WHAT THIS TASK INVOLVES:
Once the pictures are set aside, reproduce the remaining data exactly.

RECORDS SUPPLIED:

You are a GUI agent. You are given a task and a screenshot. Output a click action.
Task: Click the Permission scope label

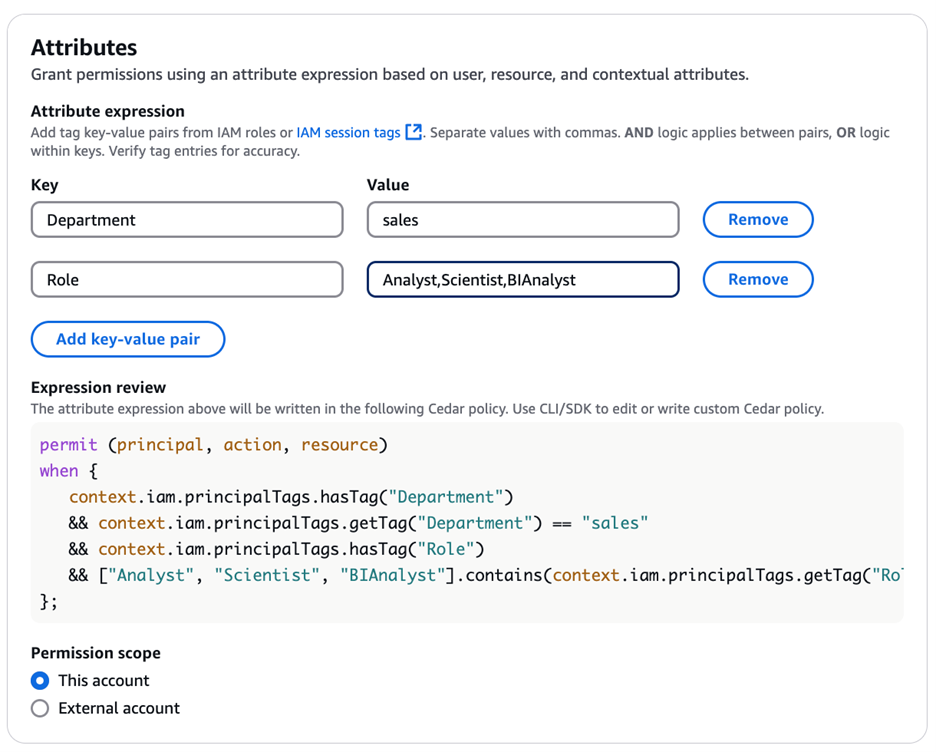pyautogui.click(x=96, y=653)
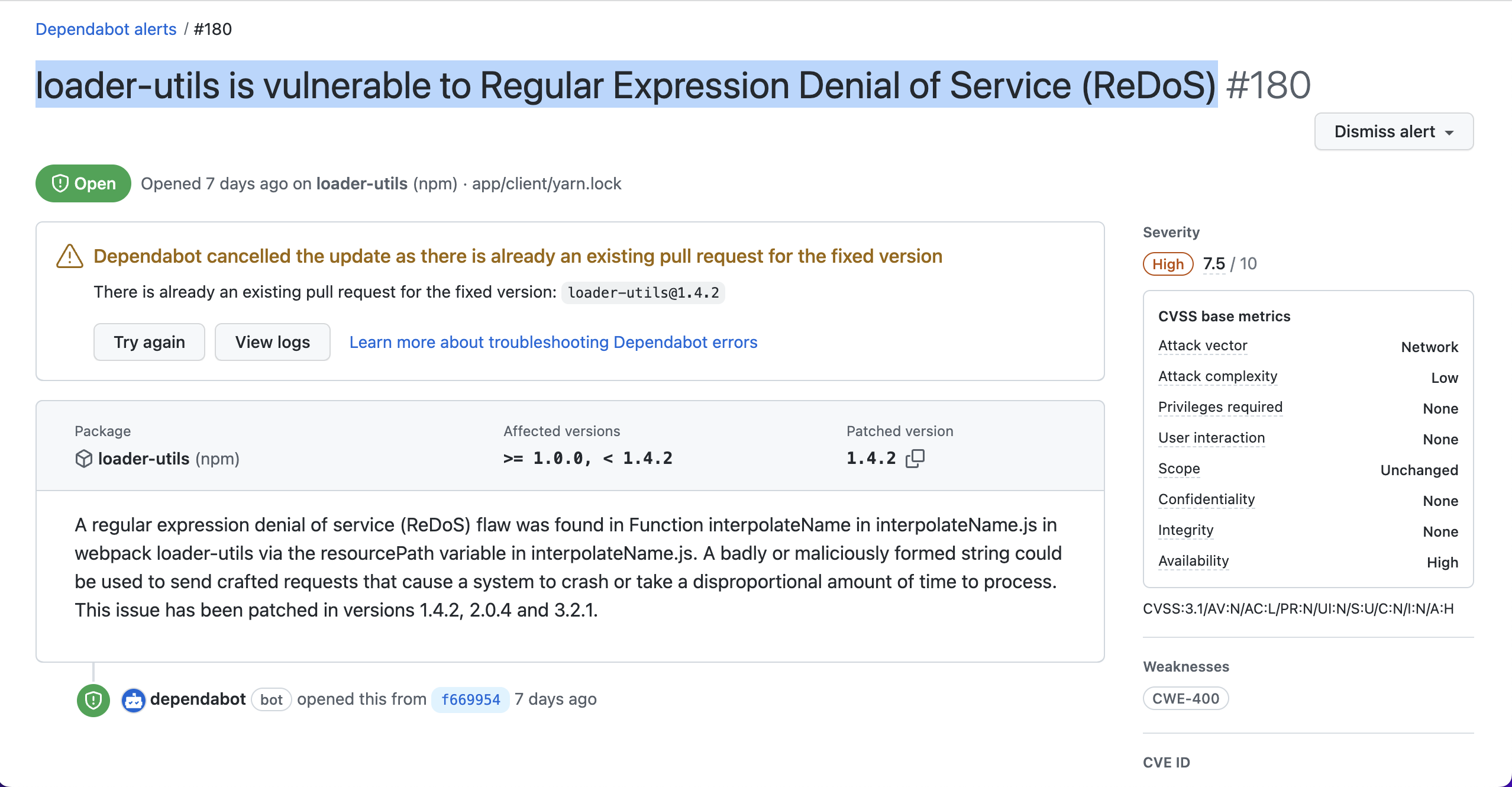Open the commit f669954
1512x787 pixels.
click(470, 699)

RESPONSE TO THE TASK:
You are a GUI agent. You are given a task and a screenshot. Output a click action.
Task: Click the Permission scope label

pyautogui.click(x=96, y=653)
Open the commit f669954
1512x787 pixels.
click(470, 699)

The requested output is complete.